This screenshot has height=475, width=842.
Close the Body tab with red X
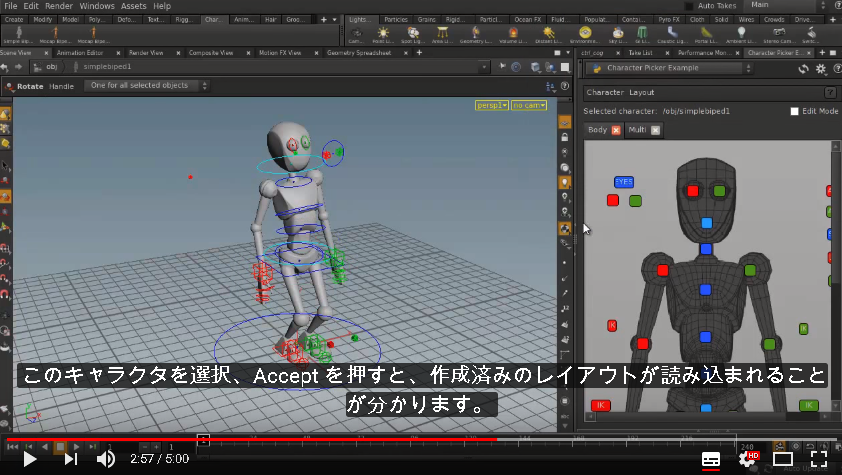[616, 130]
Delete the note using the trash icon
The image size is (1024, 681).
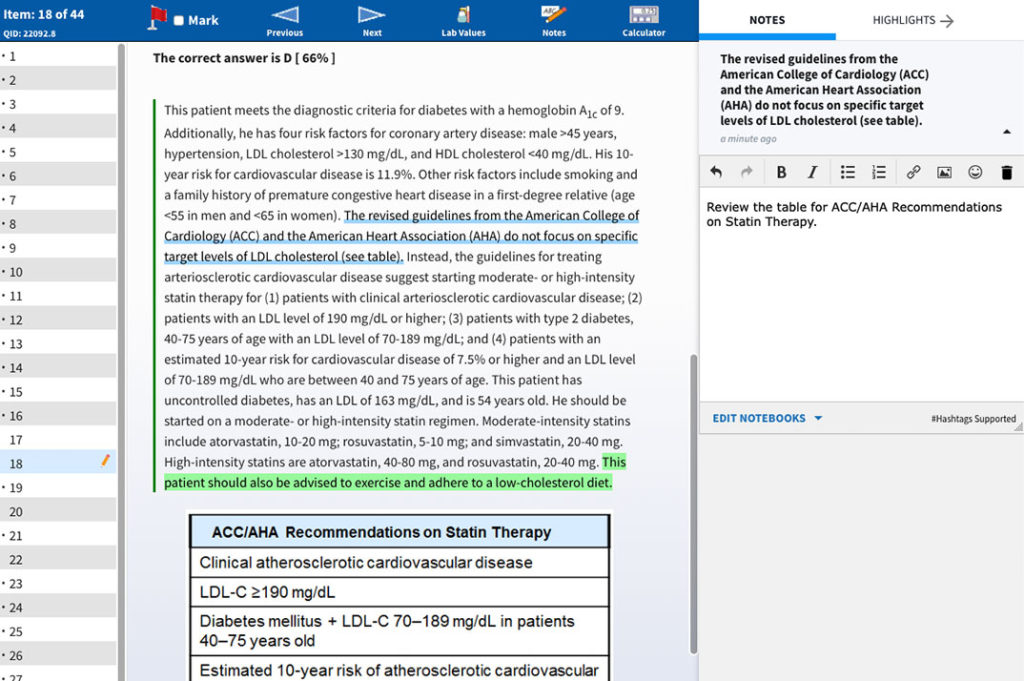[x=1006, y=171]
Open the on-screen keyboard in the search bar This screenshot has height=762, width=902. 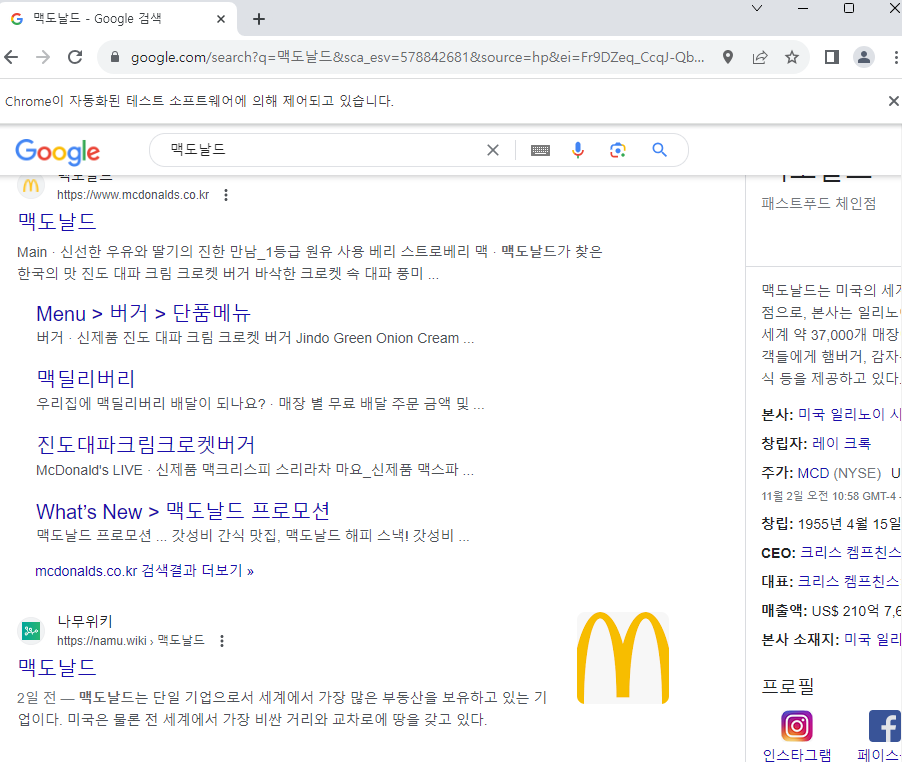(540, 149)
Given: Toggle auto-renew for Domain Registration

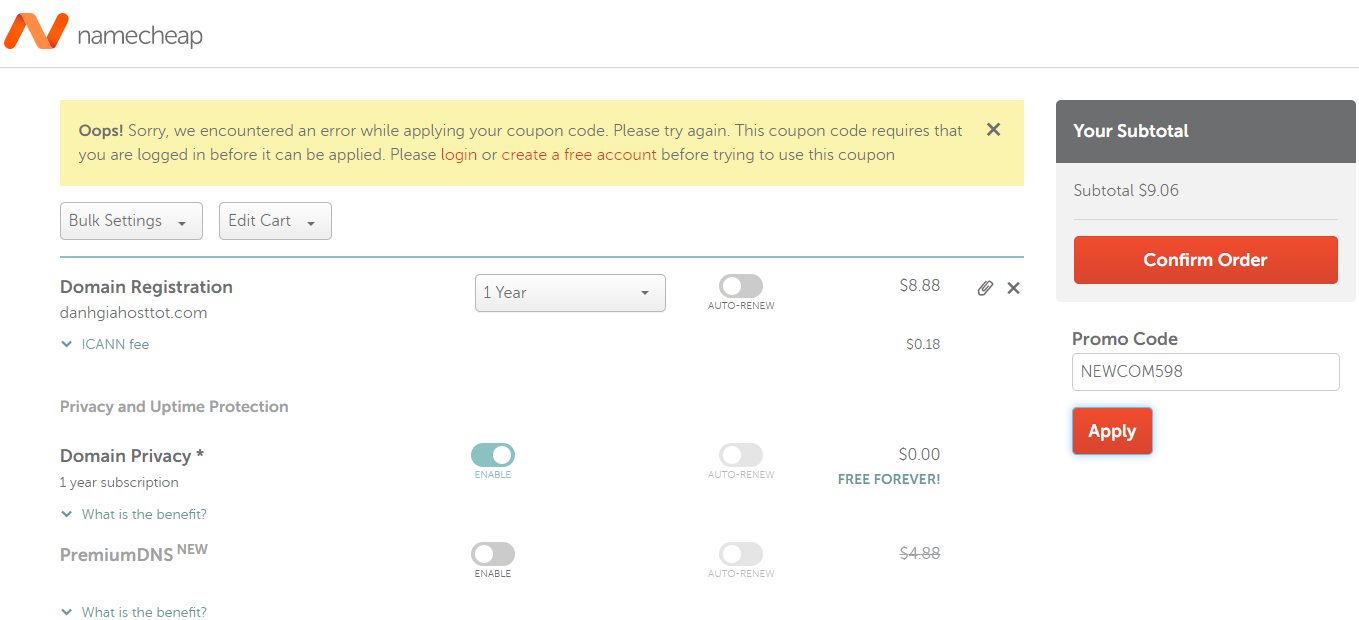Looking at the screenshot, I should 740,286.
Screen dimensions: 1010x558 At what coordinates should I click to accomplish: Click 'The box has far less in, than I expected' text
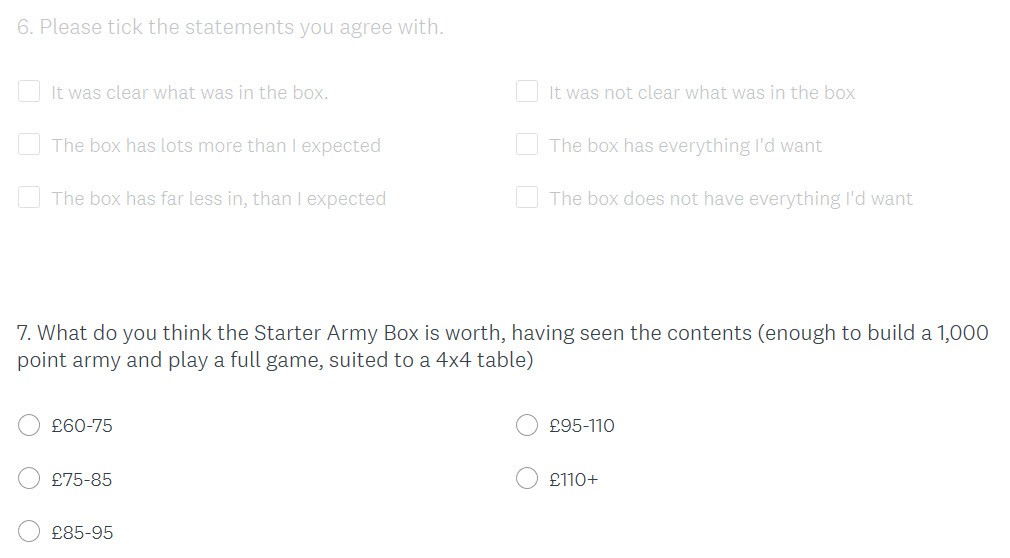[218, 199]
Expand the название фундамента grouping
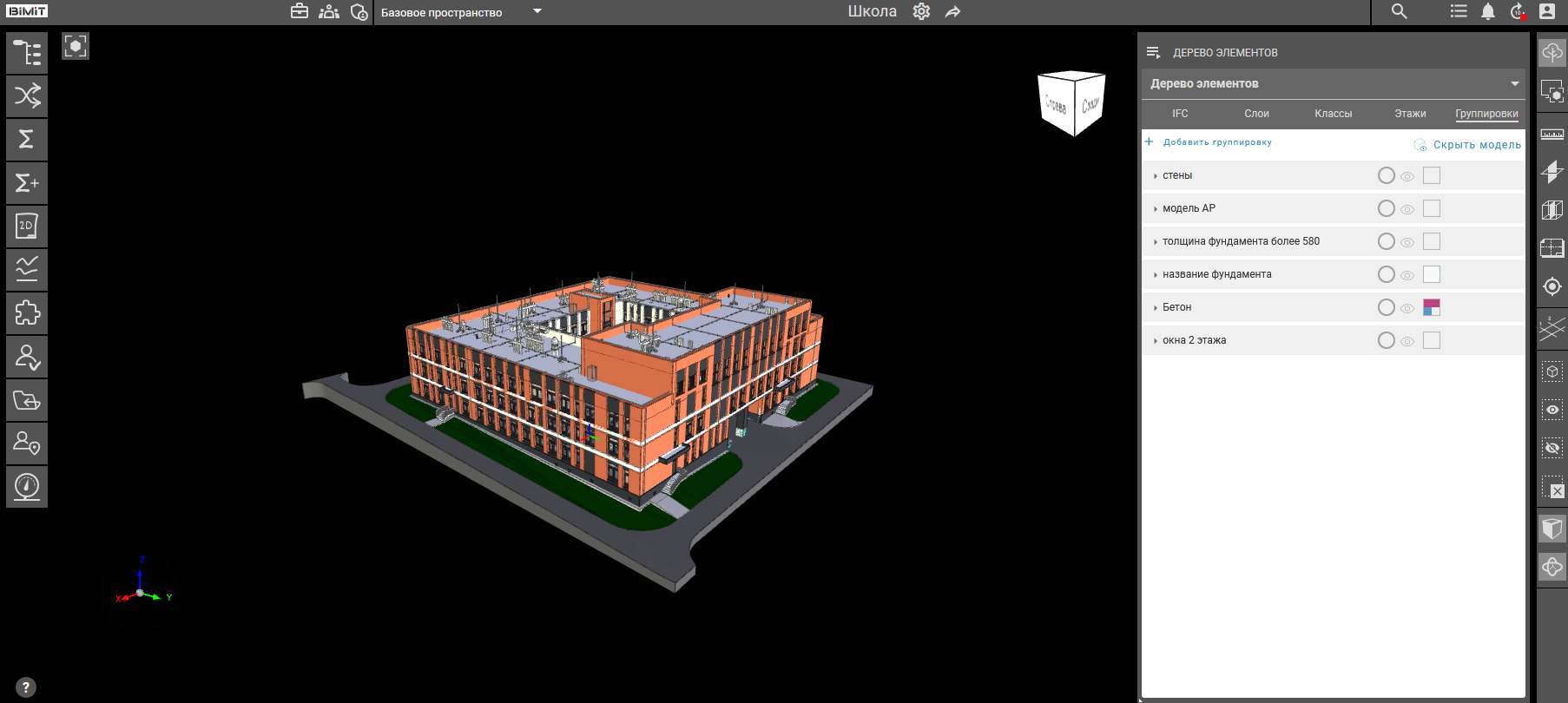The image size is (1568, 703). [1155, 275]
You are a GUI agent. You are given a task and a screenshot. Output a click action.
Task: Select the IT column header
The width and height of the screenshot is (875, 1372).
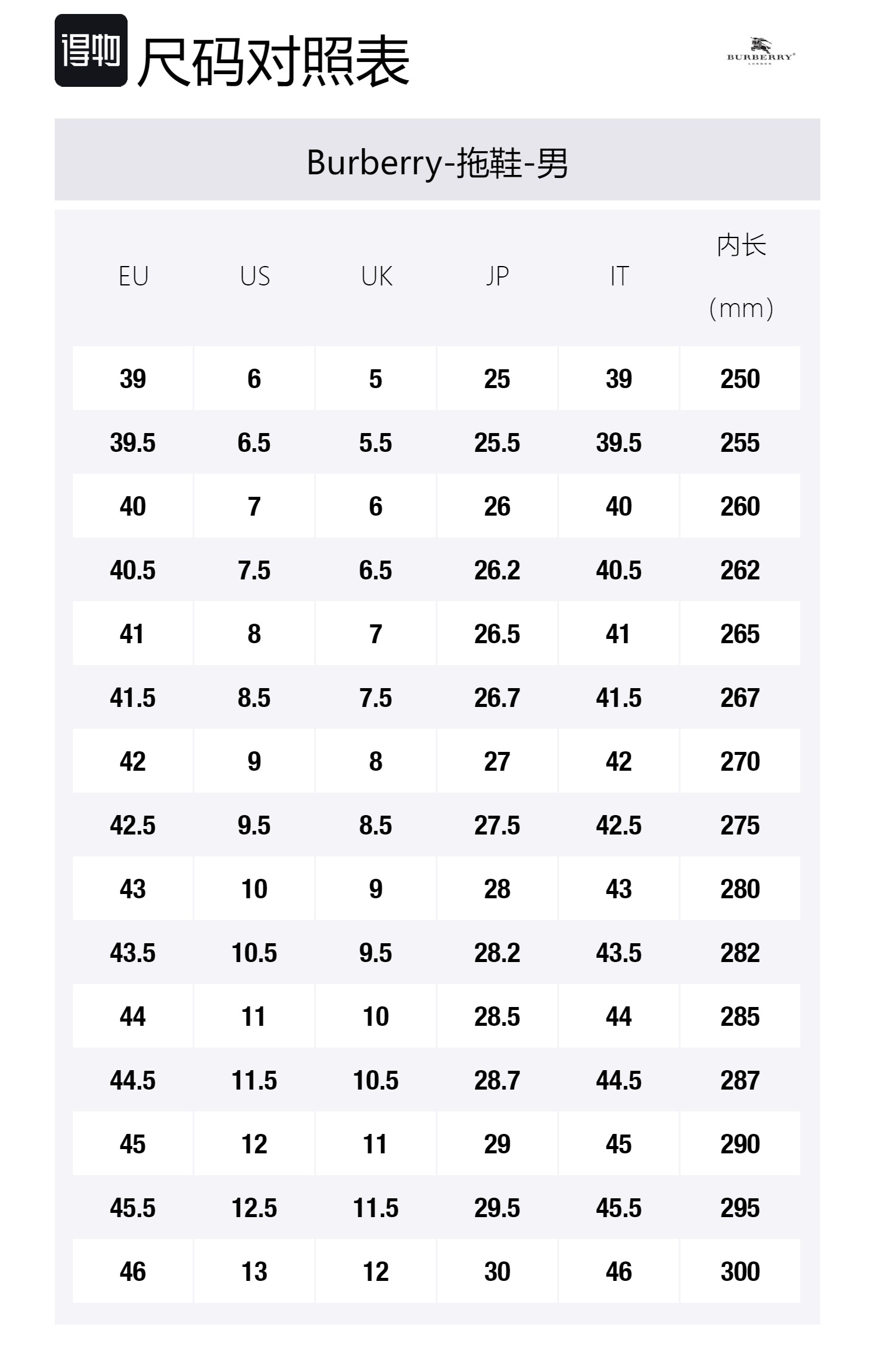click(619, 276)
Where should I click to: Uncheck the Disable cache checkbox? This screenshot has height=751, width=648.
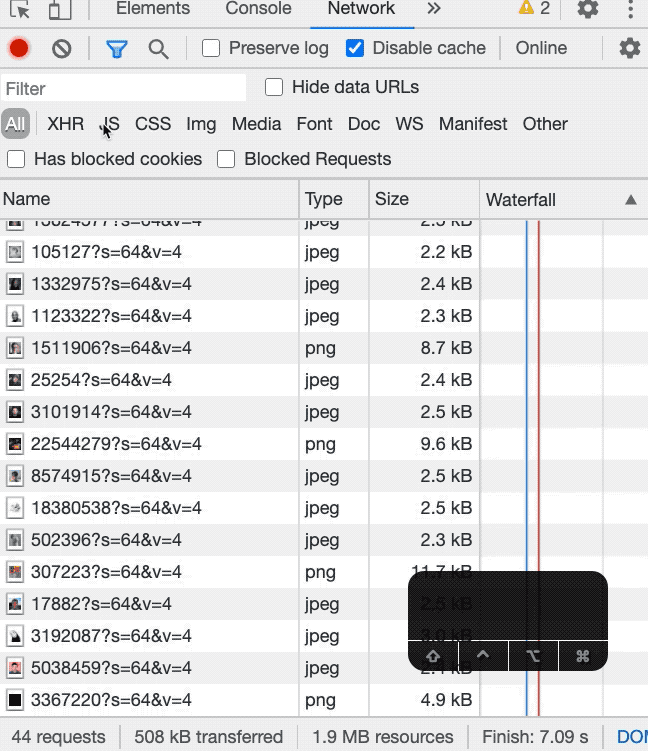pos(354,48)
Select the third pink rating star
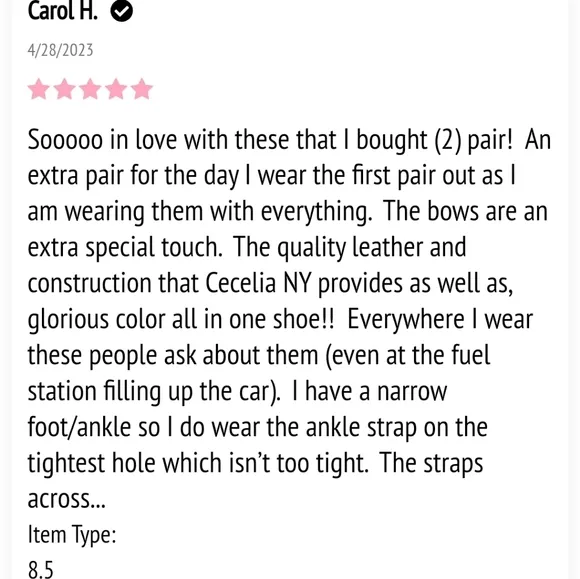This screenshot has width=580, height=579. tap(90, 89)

**What to do**
All lines from the one containing "The width and" to the end of the entries should appear in the output exactly as written, with no pictures.

**Task solution**
The width and height of the screenshot is (875, 1372).
click(619, 276)
Where should I click to: Uncheck the Disable cache checkbox? This screenshot has height=751, width=648.
pos(354,48)
Select the third pink rating star
This screenshot has width=580, height=579. tap(90, 89)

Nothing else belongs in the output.